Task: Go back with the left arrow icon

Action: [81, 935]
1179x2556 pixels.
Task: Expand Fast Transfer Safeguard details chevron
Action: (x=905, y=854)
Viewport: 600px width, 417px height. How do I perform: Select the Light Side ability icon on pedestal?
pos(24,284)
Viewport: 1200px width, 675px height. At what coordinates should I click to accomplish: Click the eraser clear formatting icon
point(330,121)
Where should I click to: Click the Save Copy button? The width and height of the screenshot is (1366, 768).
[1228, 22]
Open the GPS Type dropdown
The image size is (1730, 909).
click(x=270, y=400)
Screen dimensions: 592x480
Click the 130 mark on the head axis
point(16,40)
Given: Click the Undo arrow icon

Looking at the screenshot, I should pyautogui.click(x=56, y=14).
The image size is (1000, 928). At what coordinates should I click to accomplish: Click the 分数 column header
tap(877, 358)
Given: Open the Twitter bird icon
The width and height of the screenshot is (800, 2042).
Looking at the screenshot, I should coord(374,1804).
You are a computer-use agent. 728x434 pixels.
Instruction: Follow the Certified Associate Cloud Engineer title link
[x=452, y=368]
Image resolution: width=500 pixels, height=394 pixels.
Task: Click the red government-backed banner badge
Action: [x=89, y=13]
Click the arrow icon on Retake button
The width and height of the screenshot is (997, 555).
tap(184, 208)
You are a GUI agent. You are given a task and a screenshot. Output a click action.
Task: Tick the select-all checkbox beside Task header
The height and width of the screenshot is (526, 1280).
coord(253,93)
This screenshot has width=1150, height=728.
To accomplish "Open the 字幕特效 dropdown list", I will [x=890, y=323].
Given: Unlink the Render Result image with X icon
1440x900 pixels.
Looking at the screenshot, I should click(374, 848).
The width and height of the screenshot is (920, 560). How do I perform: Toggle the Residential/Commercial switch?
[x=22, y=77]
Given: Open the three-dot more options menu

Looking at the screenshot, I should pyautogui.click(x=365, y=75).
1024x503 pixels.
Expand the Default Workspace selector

Required work:
Please repeat the line that contains "The width and height of the screenshot is (800, 2042)." and every line after it through the end of the material above, exactly and with nothing added.

Written answer:
The width and height of the screenshot is (800, 2042).
Looking at the screenshot, I should coord(374,1804).
You are a computer-use agent. 728x434 pixels.
Instruction: Follow the Certified Associate Cloud Engineer title link
[x=452, y=368]
Image resolution: width=500 pixels, height=394 pixels.
Task: Click the red government-backed banner badge
Action: [x=89, y=13]
Click the arrow icon on Retake button
The width and height of the screenshot is (997, 555).
tap(184, 208)
You are a GUI agent. You are given a task and a screenshot. Output a click action.
Task: Tick the select-all checkbox beside Task header
The height and width of the screenshot is (526, 1280).
coord(253,93)
This screenshot has width=1150, height=728.
To accomplish "Open the 字幕特效 dropdown list", I will [x=890, y=323].
Given: Unlink the Render Result image with X icon
1440x900 pixels.
Looking at the screenshot, I should click(374, 848).
The width and height of the screenshot is (920, 560). How do I perform: Toggle the Residential/Commercial switch?
[x=22, y=77]
Given: Open the three-dot more options menu

Looking at the screenshot, I should pyautogui.click(x=365, y=75).
1024x503 pixels.
Expand the Default Workspace selector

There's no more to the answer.